任务要求 — 续写这篇讲解用 TensorFlow 对深度学习模型进行剪枝瘦身的博客文章，从已给出内容的末尾接着写下去。

引用文本 —
┌──
赞
踩
前段时间看了知乎有一个问题:训练好的深度学习模型是怎样部署的?,当中有一个高赞的回答,大致意思如下:
深度学习部署方式取决于你的需求:
根据列出的需求,深度学习模型训练完成后不可能直接在训练框架上通过切换推理模型来进行部署推理,先不说系统要求的吞吐或者时延,使用深度学习的推理框架占用的存储空间非常大,如tensorflow的,当然土豪可以除外。因此为了提升模型的效率,接下来对深度学习模型部署进行论述。
本篇博客主要介绍通过模型的量化与剪枝进行瘦身,后续可能会写其他的瘦身以及提速,如使用一些推理框架TensorRT以及penvino,脱离原来的训练框架,还有是模型如何提速以及模型移动端的部署(Tensorflow Lite)。另外本博客主要是基于Tensorflow框架,模型的优化主要是从模型的剪枝、量化以及权重聚类叙述。
MNIST是深度学习里面的“Hello world”,接下来以这个为例,讲述如何进行模型的剪枝。顺便提及一下,剪枝在决策树中也非常重要,可分为预剪枝和后剪枝。在MNIST的例子当中,模型的剪枝与预剪枝有异曲同工之处,详情可以参考:https://github.com/tensorflow/model-optimization/blob/master/tensorflow_model_optimization/g3doc/guide/pruning/pruning_with_keras.ipynb。Tensorflow的模型剪枝需要安装tensorflow-model-optimization
模块。
pip install -q tensorflow-model-optimization
import tempfile
import os
import tensorflow as tf
import numpy as np
from tensorflow import keras
%load_ext tensorboard
# Load MNIST dataset
mnist = keras.datasets.mnist
(train_images, train_labels), (test_images, test_labels) = mnist.load_data()
# Normalize the input image so that each pixel value is between 0 and 1.
train_images = train_images / 255.0
test_images = test_images / 255.0
# Define the model architecture.
model = keras.Sequential([
keras.layers.InputLayer(input_shape=(28, 28)),
keras.layers.Reshape(target_shape=(28, 28, 1)),
keras.layers.Conv2D(filters=12, kernel_size=(3, 3), activation='relu'),
keras.layers.MaxPooling2D(pool_size=(2, 2)),
keras.layers.Flatten(),
keras.layers.Dense(10)
])
# Train the digit classification model
model.compile(optimizer='adam',
loss=tf.keras.losses.SparseCategoricalCrossentropy(from_logits=True),
metrics=['accuracy'])
model.fit(
train_images,
train_labels,
epochs=4,
validation_split=0.1,
)
└──
收集材料 —
┌──
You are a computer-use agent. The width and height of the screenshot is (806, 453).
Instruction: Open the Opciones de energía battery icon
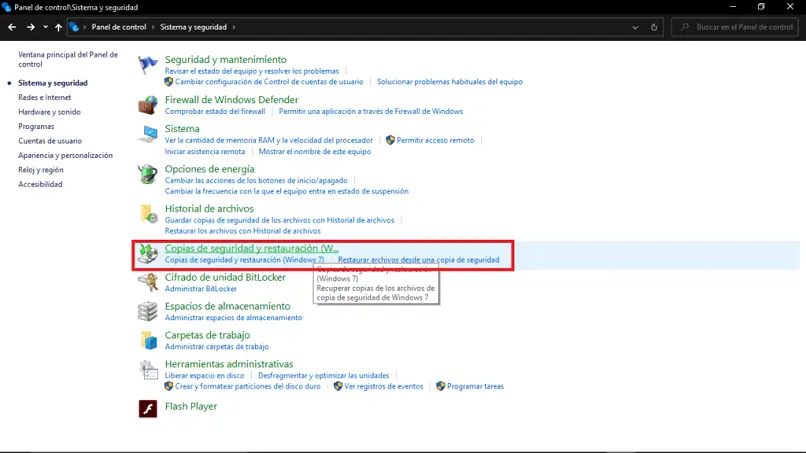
└──
练习结果 —
得到的输出:
Downloading data from https://storage.googleapis.com/tensorflow/tf-keras-datasets/mnist.npz
11493376/11490434 [==============================] - 0s 0us/step
Epoch 1/4
1688/1688 [==============================] - 10s 6ms/step - loss: 0.2785 - accuracy: 0.9220 - val_loss: 0.1031 - val_accuracy: 0.9740
Epoch 2/4
1688/1688 [==============================] - 9s 5ms/step - loss: 0.1063 - accuracy: 0.9691 - val_loss: 0.0782 - val_accuracy: 0.9790
Epoch 3/4
1688/1688 [==============================] - 9s 5ms/step - loss: 0.0815 - accuracy: 0.9765 - val_loss: 0.0788 - val_accuracy: 0.9775
Epoch 4/4
1688/1688 [==============================] - 9s 5ms/step - loss: 0.0689 - accuracy: 0.9797 - val_loss: 0.0633 - val_accuracy: 0.9840
<tensorflow.python.keras.callbacks.History at 0x7f146fbd8bd0>
_, baseline_model_accuracy = model.evaluate(
test_images, test_labels, verbose=0)
print('Baseline test accuracy:', baseline_model_accuracy)
_, keras_file = tempfile.mkstemp('.h5')
tf.keras.models.save_model(model, keras_file, include_optimizer=False)
print('Saved baseline model to:', keras_file)
Baseline test accuracy: 0.9775999784469604
Saved baseline model to: /tmp/tmpjj6swf59.h5
在这个模型剪枝的例子当中,模型以50%的稀疏度开始,以稀疏度80%结束。
import tensorflow_model_optimization as tfmot
prune_low_magnitude = tfmot.sparsity.keras.prune_low_magnitude
# Compute end step to finish pruning after 2 epochs.
batch_size = 128
epochs = 2
validation_split = 0.1 # 10% of training set will be used for validation set.
num_images = train_images.shape[0] * (1 - validation_split)
end_step = np.ceil(num_images / batch_size).astype(np.int32) * epochs
# Define model for pruning.
pruning_params = {
'pruning_schedule': tfmot.sparsity.keras.PolynomialDecay(initial_sparsity=0.50,
final_sparsity=0.80,
begin_step=0,
end_step=end_step)
}
model_for_pruning = prune_low_magnitude(model, **pruning_params)
# `prune_low_magnitude` requires a recompile.
model_for_pruning.compile(optimizer='adam',
loss=tf.keras.losses.SparseCategoricalCrossentropy(from_logits=True),
metrics=['accuracy'])
model_for_pruning.summary()
/tmpfs/src/tf_docs_env/lib/python3.7/site-packages/tensorflow/python/keras/engine/base_layer.py:2191: UserWarning: `layer.add_variable` is deprecated and will be removed in a future version. Please use `layer.add_weight` method instead.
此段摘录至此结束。